→ **Exercise instructions**: Your job is to copy all the entries precisely as they stand.

→ **Record extracts**:
*** Block opens ***
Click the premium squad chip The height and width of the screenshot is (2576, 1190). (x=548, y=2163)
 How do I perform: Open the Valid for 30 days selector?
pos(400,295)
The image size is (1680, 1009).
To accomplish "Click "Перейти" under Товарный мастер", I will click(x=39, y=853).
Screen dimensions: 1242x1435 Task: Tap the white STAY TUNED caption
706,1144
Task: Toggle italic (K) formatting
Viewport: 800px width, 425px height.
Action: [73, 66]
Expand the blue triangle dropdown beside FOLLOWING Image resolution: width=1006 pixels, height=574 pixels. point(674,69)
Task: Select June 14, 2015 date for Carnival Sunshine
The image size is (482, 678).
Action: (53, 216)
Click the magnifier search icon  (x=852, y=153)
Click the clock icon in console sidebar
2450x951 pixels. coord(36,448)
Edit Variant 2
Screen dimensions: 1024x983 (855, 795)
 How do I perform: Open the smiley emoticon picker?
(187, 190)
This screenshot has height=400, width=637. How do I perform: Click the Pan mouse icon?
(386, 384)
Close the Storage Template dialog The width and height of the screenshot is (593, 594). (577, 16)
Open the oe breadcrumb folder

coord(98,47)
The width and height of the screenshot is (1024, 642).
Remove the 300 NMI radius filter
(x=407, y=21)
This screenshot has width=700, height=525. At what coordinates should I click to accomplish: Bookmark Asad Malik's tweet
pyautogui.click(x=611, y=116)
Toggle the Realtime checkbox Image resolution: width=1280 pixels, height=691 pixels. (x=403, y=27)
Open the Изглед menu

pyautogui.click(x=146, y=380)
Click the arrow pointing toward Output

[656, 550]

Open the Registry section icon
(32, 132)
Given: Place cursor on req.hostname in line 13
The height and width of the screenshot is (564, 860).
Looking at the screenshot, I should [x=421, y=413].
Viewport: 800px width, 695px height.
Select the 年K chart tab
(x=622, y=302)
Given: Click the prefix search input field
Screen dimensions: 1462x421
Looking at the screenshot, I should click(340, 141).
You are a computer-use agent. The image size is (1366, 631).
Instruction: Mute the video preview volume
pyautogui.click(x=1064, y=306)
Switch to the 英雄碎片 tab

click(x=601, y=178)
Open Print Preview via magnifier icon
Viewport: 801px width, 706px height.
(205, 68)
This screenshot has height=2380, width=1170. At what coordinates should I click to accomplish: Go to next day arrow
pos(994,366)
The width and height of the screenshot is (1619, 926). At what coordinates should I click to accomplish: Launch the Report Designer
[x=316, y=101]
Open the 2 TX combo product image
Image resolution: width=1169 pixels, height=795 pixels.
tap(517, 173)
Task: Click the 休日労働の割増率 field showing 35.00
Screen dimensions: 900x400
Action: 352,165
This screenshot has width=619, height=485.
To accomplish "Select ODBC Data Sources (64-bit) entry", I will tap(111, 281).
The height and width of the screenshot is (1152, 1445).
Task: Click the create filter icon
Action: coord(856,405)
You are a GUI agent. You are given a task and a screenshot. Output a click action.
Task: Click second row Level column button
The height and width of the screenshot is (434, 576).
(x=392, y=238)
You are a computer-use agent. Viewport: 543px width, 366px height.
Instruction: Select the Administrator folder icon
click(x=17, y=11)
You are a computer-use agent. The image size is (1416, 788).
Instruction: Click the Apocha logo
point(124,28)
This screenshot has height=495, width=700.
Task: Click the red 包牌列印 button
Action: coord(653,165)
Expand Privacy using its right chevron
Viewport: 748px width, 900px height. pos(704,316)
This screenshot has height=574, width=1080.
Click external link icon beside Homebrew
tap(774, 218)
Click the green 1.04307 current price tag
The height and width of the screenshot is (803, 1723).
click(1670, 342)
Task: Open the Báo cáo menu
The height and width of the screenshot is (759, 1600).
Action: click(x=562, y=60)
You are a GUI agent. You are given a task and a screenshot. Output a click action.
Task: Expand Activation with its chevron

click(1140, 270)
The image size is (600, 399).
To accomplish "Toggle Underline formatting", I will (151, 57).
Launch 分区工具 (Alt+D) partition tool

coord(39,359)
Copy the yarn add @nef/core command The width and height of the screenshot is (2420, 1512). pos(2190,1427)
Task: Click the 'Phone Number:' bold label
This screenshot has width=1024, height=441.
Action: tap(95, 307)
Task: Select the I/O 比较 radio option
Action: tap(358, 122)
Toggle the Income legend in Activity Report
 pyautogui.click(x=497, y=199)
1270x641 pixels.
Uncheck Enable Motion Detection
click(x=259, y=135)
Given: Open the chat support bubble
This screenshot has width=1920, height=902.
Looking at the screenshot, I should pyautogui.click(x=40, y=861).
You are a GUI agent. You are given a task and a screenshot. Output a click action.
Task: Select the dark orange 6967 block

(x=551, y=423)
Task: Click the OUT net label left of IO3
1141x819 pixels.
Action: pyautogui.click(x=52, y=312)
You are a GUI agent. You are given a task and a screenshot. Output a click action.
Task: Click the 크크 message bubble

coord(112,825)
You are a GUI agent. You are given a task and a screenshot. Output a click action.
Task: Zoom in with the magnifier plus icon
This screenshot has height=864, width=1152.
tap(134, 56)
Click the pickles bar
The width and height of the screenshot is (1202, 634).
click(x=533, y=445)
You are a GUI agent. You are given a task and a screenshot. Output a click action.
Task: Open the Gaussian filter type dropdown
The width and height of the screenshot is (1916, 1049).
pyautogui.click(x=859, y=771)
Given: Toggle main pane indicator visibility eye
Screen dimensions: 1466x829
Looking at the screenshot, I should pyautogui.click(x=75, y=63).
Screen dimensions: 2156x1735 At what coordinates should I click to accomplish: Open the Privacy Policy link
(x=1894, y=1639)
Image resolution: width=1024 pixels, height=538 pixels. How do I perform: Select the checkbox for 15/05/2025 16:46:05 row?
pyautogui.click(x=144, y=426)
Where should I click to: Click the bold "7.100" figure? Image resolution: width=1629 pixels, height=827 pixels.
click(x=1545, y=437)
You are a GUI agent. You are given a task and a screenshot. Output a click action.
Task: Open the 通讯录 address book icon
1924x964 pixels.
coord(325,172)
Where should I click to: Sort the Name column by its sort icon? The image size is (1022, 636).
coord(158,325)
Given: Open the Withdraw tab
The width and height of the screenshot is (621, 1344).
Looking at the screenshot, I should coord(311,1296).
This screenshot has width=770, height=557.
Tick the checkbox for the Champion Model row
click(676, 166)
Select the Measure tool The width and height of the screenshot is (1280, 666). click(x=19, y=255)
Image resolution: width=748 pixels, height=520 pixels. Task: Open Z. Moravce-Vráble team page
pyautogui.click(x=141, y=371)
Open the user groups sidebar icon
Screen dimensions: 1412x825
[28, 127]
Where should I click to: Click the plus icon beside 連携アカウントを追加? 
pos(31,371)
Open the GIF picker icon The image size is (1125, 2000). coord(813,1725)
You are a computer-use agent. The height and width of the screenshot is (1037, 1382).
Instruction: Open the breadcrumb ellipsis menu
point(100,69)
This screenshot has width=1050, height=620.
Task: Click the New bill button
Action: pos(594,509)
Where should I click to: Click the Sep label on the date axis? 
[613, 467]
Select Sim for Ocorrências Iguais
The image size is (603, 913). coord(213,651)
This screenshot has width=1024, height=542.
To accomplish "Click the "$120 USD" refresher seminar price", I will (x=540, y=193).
*** Block closes ***
→ **Solution below**:
Click the premium squad chip The height and width of the screenshot is (2576, 1190). (x=548, y=2163)
 How do I perform: Open the Valid for 30 days selector?
pos(400,295)
The image size is (1680, 1009).
To accomplish "Click "Перейти" under Товарный мастер", I will click(x=39, y=853).
Screen dimensions: 1242x1435 Task: Tap the white STAY TUNED caption
706,1144
Task: Toggle italic (K) formatting
Viewport: 800px width, 425px height.
Action: [73, 66]
Expand the blue triangle dropdown beside FOLLOWING Image resolution: width=1006 pixels, height=574 pixels. point(674,69)
Task: Select June 14, 2015 date for Carnival Sunshine
The image size is (482, 678).
Action: (53, 216)
Click the magnifier search icon  (x=852, y=153)
Click the clock icon in console sidebar
2450x951 pixels. coord(36,448)
Edit Variant 2
Screen dimensions: 1024x983 (855, 795)
 How do I perform: Open the smiley emoticon picker?
(187, 190)
This screenshot has height=400, width=637. How do I perform: Click the Pan mouse icon?
(386, 384)
Close the Storage Template dialog The width and height of the screenshot is (593, 594). (577, 16)
Open the oe breadcrumb folder

coord(98,47)
The width and height of the screenshot is (1024, 642).
Remove the 300 NMI radius filter
(x=407, y=21)
This screenshot has width=700, height=525. At what coordinates should I click to accomplish: Bookmark Asad Malik's tweet
pyautogui.click(x=611, y=116)
Toggle the Realtime checkbox Image resolution: width=1280 pixels, height=691 pixels. (x=403, y=27)
Open the Изглед menu

pyautogui.click(x=146, y=380)
Click the arrow pointing toward Output

[656, 550]

Open the Registry section icon
(32, 132)
Given: Place cursor on req.hostname in line 13
The height and width of the screenshot is (564, 860).
Looking at the screenshot, I should [x=421, y=413].
Viewport: 800px width, 695px height.
Select the 年K chart tab
(x=622, y=302)
Given: Click the prefix search input field
Screen dimensions: 1462x421
Looking at the screenshot, I should click(340, 141).
You are a computer-use agent. The image size is (1366, 631).
Instruction: Mute the video preview volume
pyautogui.click(x=1064, y=306)
Switch to the 英雄碎片 tab

click(x=601, y=178)
Open Print Preview via magnifier icon
Viewport: 801px width, 706px height.
(205, 68)
This screenshot has height=2380, width=1170. At what coordinates should I click to accomplish: Go to next day arrow
pos(994,366)
The width and height of the screenshot is (1619, 926). At what coordinates should I click to accomplish: Launch the Report Designer
[x=316, y=101]
Open the 2 TX combo product image
Image resolution: width=1169 pixels, height=795 pixels.
tap(517, 173)
Task: Click the 休日労働の割増率 field showing 35.00
Screen dimensions: 900x400
Action: 352,165
This screenshot has width=619, height=485.
To accomplish "Select ODBC Data Sources (64-bit) entry", I will tap(111, 281).
The height and width of the screenshot is (1152, 1445).
Task: Click the create filter icon
Action: coord(856,405)
You are a GUI agent. You are given a task and a screenshot. Output a click action.
Task: Click second row Level column button
The height and width of the screenshot is (434, 576).
(x=392, y=238)
You are a computer-use agent. Viewport: 543px width, 366px height.
Instruction: Select the Administrator folder icon
click(x=17, y=11)
You are a computer-use agent. The image size is (1416, 788).
Instruction: Click the Apocha logo
point(124,28)
This screenshot has height=495, width=700.
Task: Click the red 包牌列印 button
Action: coord(653,165)
Expand Privacy using its right chevron
Viewport: 748px width, 900px height. pos(704,316)
This screenshot has height=574, width=1080.
Click external link icon beside Homebrew
tap(774, 218)
Click the green 1.04307 current price tag
The height and width of the screenshot is (803, 1723).
click(1670, 342)
Task: Open the Báo cáo menu
The height and width of the screenshot is (759, 1600).
Action: click(x=562, y=60)
You are a GUI agent. You are given a task and a screenshot. Output a click action.
Task: Expand Activation with its chevron

click(1140, 270)
The image size is (600, 399).
To accomplish "Toggle Underline formatting", I will (151, 57).
Launch 分区工具 (Alt+D) partition tool

coord(39,359)
Copy the yarn add @nef/core command The width and height of the screenshot is (2420, 1512). pos(2190,1427)
Task: Click the 'Phone Number:' bold label
This screenshot has width=1024, height=441.
Action: tap(95, 307)
Task: Select the I/O 比较 radio option
Action: tap(358, 122)
Toggle the Income legend in Activity Report
 pyautogui.click(x=497, y=199)
1270x641 pixels.
Uncheck Enable Motion Detection
click(x=259, y=135)
Given: Open the chat support bubble
This screenshot has width=1920, height=902.
Looking at the screenshot, I should pyautogui.click(x=40, y=861).
You are a GUI agent. You are given a task and a screenshot. Output a click action.
Task: Select the dark orange 6967 block

(x=551, y=423)
Task: Click the OUT net label left of IO3
1141x819 pixels.
Action: pyautogui.click(x=52, y=312)
You are a GUI agent. You are given a task and a screenshot. Output a click action.
Task: Click the 크크 message bubble

coord(112,825)
You are a GUI agent. You are given a task and a screenshot. Output a click action.
Task: Zoom in with the magnifier plus icon
This screenshot has height=864, width=1152.
tap(134, 56)
Click the pickles bar
The width and height of the screenshot is (1202, 634).
click(x=533, y=445)
You are a GUI agent. You are given a task and a screenshot. Output a click action.
Task: Open the Gaussian filter type dropdown
The width and height of the screenshot is (1916, 1049).
pyautogui.click(x=859, y=771)
Given: Toggle main pane indicator visibility eye
Screen dimensions: 1466x829
Looking at the screenshot, I should pyautogui.click(x=75, y=63).
Screen dimensions: 2156x1735 At what coordinates should I click to accomplish: Open the Privacy Policy link
(x=1894, y=1639)
Image resolution: width=1024 pixels, height=538 pixels. How do I perform: Select the checkbox for 15/05/2025 16:46:05 row?
pyautogui.click(x=144, y=426)
Where should I click to: Click the bold "7.100" figure? Image resolution: width=1629 pixels, height=827 pixels.
click(x=1545, y=437)
You are a GUI agent. You are given a task and a screenshot. Output a click action.
Task: Open the 通讯录 address book icon
1924x964 pixels.
coord(325,172)
Where should I click to: Sort the Name column by its sort icon? The image size is (1022, 636).
coord(158,325)
Given: Open the Withdraw tab
The width and height of the screenshot is (621, 1344).
Looking at the screenshot, I should coord(311,1296).
This screenshot has width=770, height=557.
Tick the checkbox for the Champion Model row
click(676, 166)
Select the Measure tool The width and height of the screenshot is (1280, 666). click(x=19, y=255)
Image resolution: width=748 pixels, height=520 pixels. Task: Open Z. Moravce-Vráble team page
pyautogui.click(x=141, y=371)
Open the user groups sidebar icon
Screen dimensions: 1412x825
[28, 127]
Where should I click to: Click the plus icon beside 連携アカウントを追加? 
pos(31,371)
Open the GIF picker icon The image size is (1125, 2000). coord(813,1725)
You are a computer-use agent. The height and width of the screenshot is (1037, 1382).
Instruction: Open the breadcrumb ellipsis menu
point(100,69)
This screenshot has width=1050, height=620.
Task: Click the New bill button
Action: pos(594,509)
Where should I click to: Click the Sep label on the date axis? 
[613, 467]
Select Sim for Ocorrências Iguais
The image size is (603, 913). coord(213,651)
This screenshot has width=1024, height=542.
To accomplish "Click the "$120 USD" refresher seminar price", I will (x=540, y=193).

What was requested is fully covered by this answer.